-- Work required --
Copy out exactly, and only, the lines from the one containing "[0] (347, 101)" through the end of the entries. No pictures.

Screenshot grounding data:
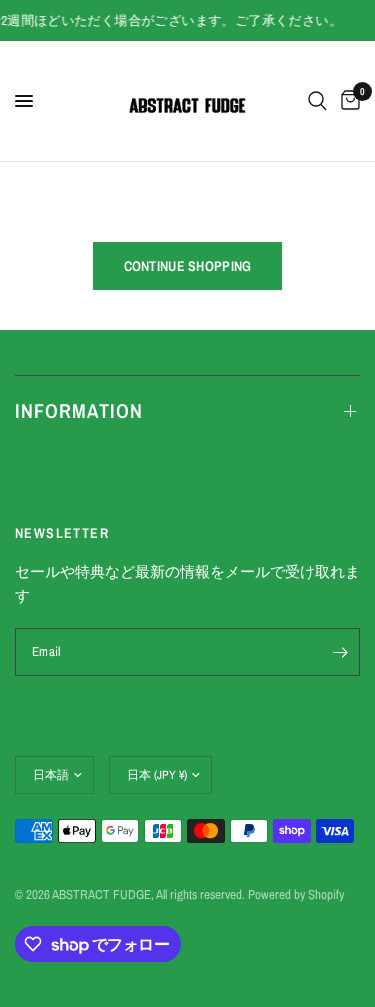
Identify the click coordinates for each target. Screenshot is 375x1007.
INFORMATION (79, 410)
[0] (347, 101)
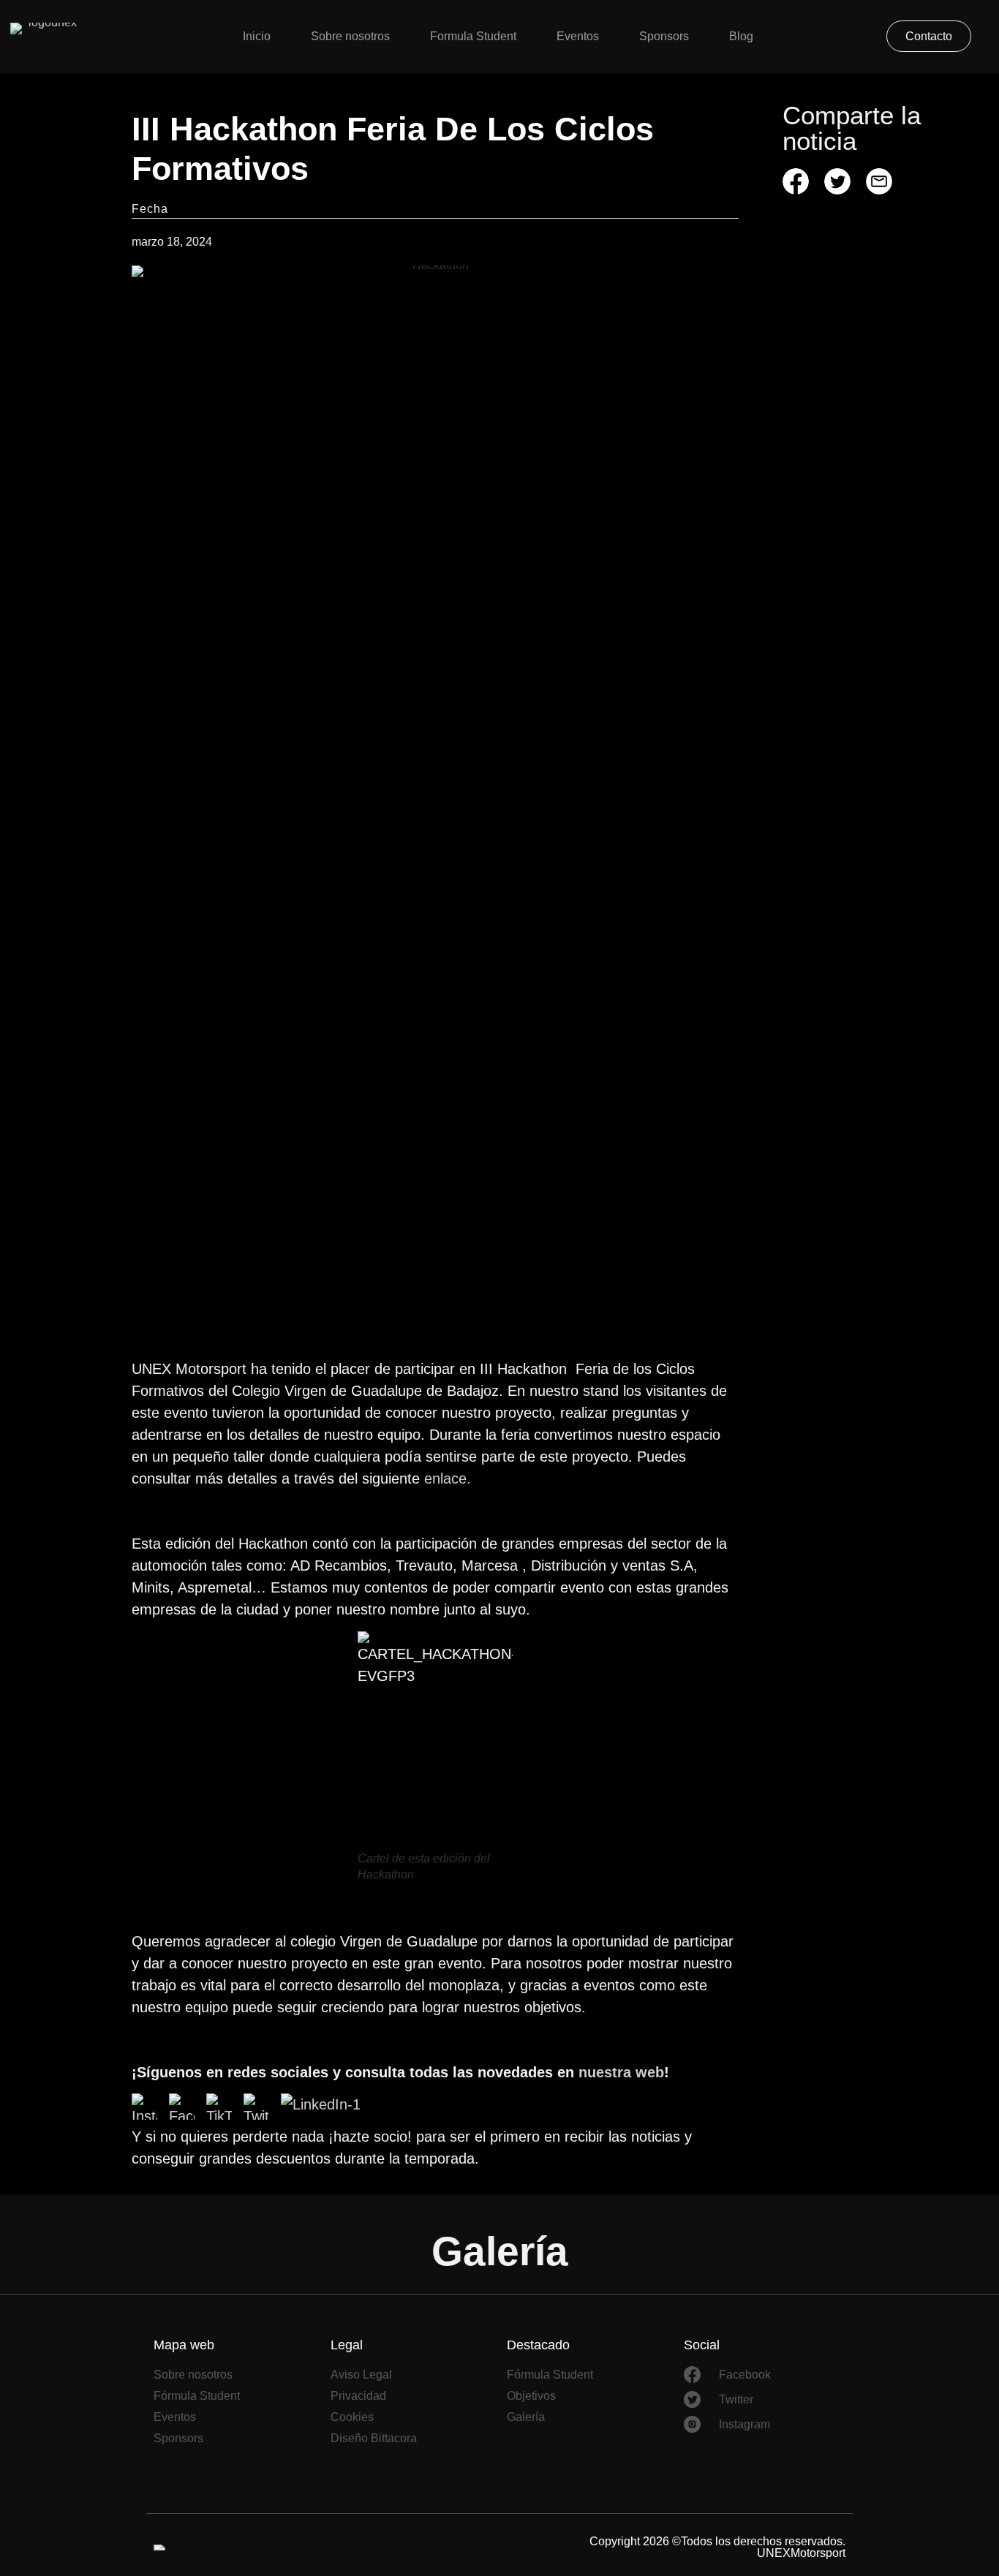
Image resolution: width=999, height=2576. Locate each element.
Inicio (257, 36)
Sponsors (664, 36)
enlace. (447, 1478)
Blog (741, 36)
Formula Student (473, 36)
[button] (796, 181)
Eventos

-- Solution to the exercise --
[0] (347, 101)
Image resolution: width=999, height=2576. Locate each element.
Inicio (257, 36)
Sponsors (664, 36)
enlace. (447, 1478)
Blog (741, 36)
Formula Student (473, 36)
[button] (796, 181)
Eventos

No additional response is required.